SECONDO ME - Il coordinatore dei Verdi : "Ai padroncini dobbiamo chiedere la stessa quantità di documentazione che devono produrre per lavorare in Italia (vista l'infiltrazione della 'ndrangheta )"

di Sergio Savoia*

Nella calura estiva, ogni refolo sembra un aliseo. Fuor di metafora, ogni piccola notizia tende a gonfiarsi proprio perché ci sono in generale poche notizie. In realtà anche d’estate succedono le cose, solo che siccome pure i giornalisti vanno in vacanza, e gli inserzionisti investono meno perché c’è meno pubblico che legge i giornali o guarda la tivù, sembra che non capiti niente. Ma bando a queste osservazioni da documentarista britannico, passiamo alle nostre miserie quotidiane. Tra le poche cose che hanno fatto discutere c’è, da qualche tempo a questa parte, la decisione del Dipartimento delle Istituzioni del Canton Ticino di chiedere ai frontalieri la presentazione dell'equivalente italiano del nostro estratto del casellario giudiziale per poter lavorare in Ticino. 

La richiesta ha dato la stura alla prevedibile indignazione dei nostri vicini italiani. Dalla solita Lara Comi, la eurodeputata ad orologeria, al governatore lombardo Maroni, fino alla diplomazia romana che ha perfino convocato il nostro ambasciatore. Un gesto forte, come si dice. Un gesto che ha mandato, come spesso succede, in ‘sbattimento’ la Berna federale più attenta ai bisogni del nostro ‘secondo partner commerciale’ (Sommaruga) che a quelli riottoso ex-baliaggio meridionale. Al ticinese medio la misura non sembra invece per niente assurda né particolarmente scandalosa. Noi dobbiamo tirar fuori l’estratto del casellario giudiziale anche per andare a far pipì. Volete aprire un locale? Candidarvi al Gran Consiglio? Ricevere un appalto pubblico? Partecipare a buona parte dei concorsi in questo cantone? Vi viene chiesto di provare di non avere conti aperti con la giustizia.
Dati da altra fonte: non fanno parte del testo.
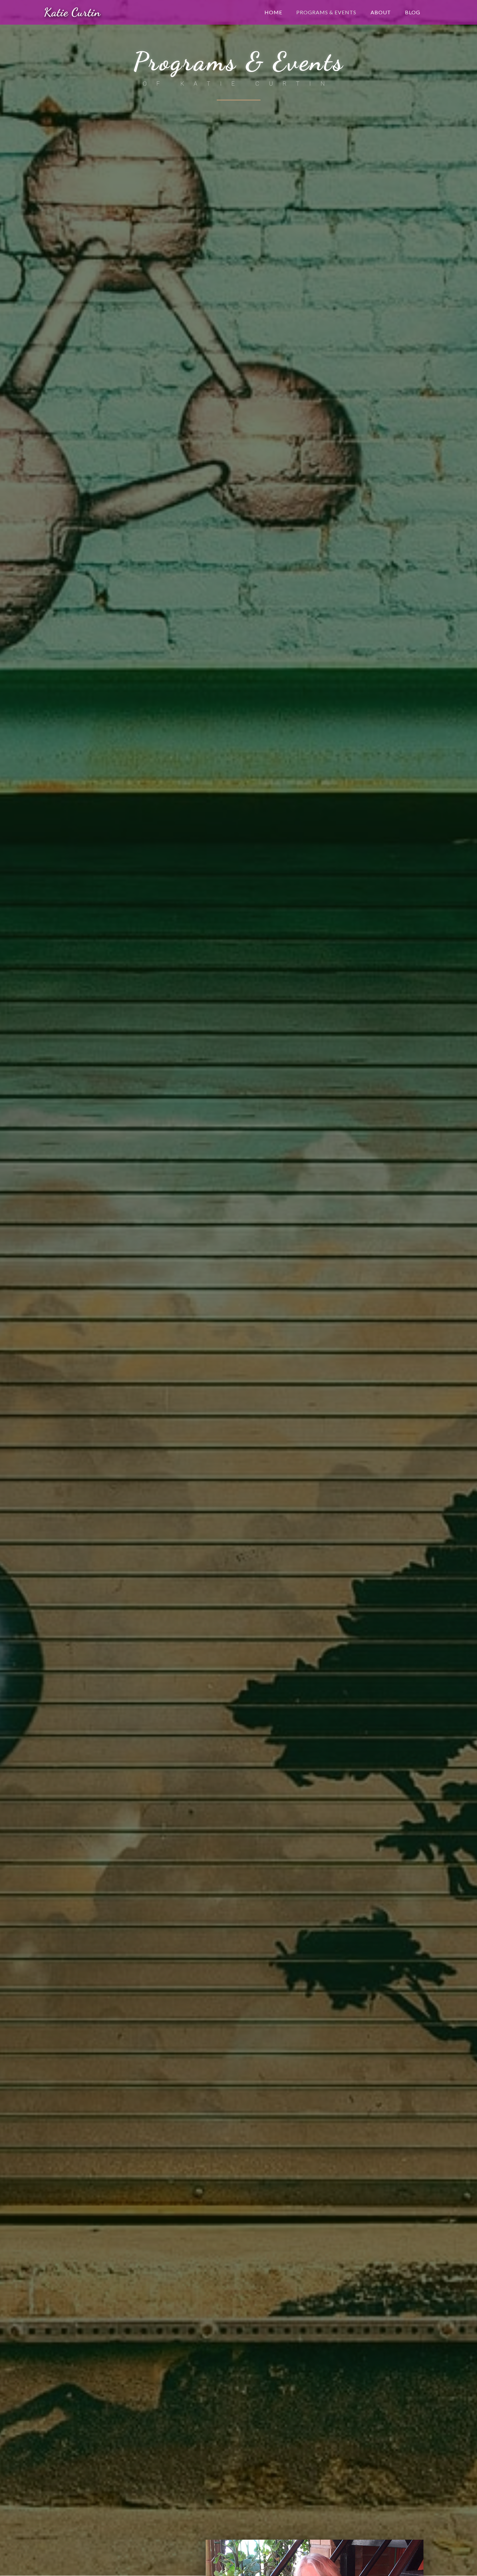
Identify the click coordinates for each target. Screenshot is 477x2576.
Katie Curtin (72, 12)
Per non parlare della carenza beni, della situazione debitoria. In alcuni casi anche del vostro stato di salute. Avete mai visto che razza di interrogatorio vi fanno quando volete cambiare cassa malati? Ma se chiediamo la medesima cosa ai frontalieri, apriti cielo! 

Per inciso, i frontalieri medesimi non si sono lamentati. Quelli che hanno bisogno di lavorare sono felicissimi di dover produrre un solo documento invece della miriade di scartoffie che sono richieste in Italia per qualsiasi inezia. Che il paese della burocrazia si indigni perché il Ticino chiede un documento fa abbastanza buon umore. A questo riguardo basterebbe, per aggirare l'accusa di 'discriminare' gli italiani, chiedere ai padroncini la stessa quantità di documentazione che devono produrre per lavorare in Italia, ad esempio il certificato anti-mafia (che sarebbe pure utile, vista la costante infiltrazione della 'ndrangheta nei nostri cantieri edili e nella nostra ristorazione). Non escludo di presentare un atto parlamentare simile giusto alla riapertura del Gran Consiglio. 

Ultima considerazione agostana: la deputazione ticinese, complice forse l’approssimarsi della scadenza elettorale, sembra aver trovato una unità di intenti anche sul tema frontalieri. Ieri, nell’incontro con il governo, la misura del casellario è stata sostenuta perfino dai più perdutamente euro-forici (es: Carobbio). E il PS ha chiesto misure draconiane contro i datori di lavoro che fanno dumping. Meglio tardi che mai. Vuoi vedere che anche la canicola pre-elettorale ha qualche buona conseguenza?